■ **Extracted records**

=== Section Start ===

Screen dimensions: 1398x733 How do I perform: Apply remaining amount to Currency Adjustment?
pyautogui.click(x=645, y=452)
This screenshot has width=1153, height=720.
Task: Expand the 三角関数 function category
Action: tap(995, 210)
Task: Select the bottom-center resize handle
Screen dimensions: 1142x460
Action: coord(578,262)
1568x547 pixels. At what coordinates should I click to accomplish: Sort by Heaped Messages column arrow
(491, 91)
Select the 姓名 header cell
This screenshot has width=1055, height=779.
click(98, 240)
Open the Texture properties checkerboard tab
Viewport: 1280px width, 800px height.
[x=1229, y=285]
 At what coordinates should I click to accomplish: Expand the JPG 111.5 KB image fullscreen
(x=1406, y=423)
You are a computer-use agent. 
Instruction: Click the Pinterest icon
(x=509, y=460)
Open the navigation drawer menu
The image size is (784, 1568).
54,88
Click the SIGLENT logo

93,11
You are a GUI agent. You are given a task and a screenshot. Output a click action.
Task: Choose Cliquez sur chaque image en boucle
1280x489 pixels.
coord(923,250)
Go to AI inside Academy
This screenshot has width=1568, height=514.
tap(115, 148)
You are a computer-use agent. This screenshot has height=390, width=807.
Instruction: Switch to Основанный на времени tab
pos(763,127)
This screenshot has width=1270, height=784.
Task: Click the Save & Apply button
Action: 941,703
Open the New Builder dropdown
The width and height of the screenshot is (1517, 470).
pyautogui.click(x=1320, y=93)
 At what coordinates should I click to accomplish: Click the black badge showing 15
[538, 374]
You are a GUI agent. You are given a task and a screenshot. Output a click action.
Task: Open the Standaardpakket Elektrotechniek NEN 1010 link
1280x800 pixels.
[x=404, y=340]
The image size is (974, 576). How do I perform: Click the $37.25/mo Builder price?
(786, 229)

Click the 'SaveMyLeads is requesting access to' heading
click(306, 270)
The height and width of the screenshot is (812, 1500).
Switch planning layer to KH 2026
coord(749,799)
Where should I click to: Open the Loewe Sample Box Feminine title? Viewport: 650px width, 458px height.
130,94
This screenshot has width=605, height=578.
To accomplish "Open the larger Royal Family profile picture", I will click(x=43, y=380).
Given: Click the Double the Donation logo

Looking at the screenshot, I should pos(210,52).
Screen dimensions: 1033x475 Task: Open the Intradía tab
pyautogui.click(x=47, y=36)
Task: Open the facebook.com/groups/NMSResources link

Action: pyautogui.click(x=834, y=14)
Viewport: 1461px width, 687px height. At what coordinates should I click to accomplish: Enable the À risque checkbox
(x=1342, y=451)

=== Section End ===

■ **Exercise goal**
Exactly the lines from the one containing "Viewport: 1461px width, 687px" through the end of the records above should be returned, with both ends kept.

■ **Completed task**
Viewport: 1461px width, 687px height. At what coordinates should I click to accomplish: Enable the À risque checkbox
(x=1342, y=451)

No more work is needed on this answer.